------ Material supplied ------

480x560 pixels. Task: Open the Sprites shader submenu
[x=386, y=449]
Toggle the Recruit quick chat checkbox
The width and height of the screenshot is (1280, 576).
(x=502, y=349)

------

Go through the listing and transcribe all of it exactly.

**Answer space**
480x560 pixels. Task: Open the Sprites shader submenu
[x=386, y=449]
Toggle the Recruit quick chat checkbox
The width and height of the screenshot is (1280, 576).
(x=502, y=349)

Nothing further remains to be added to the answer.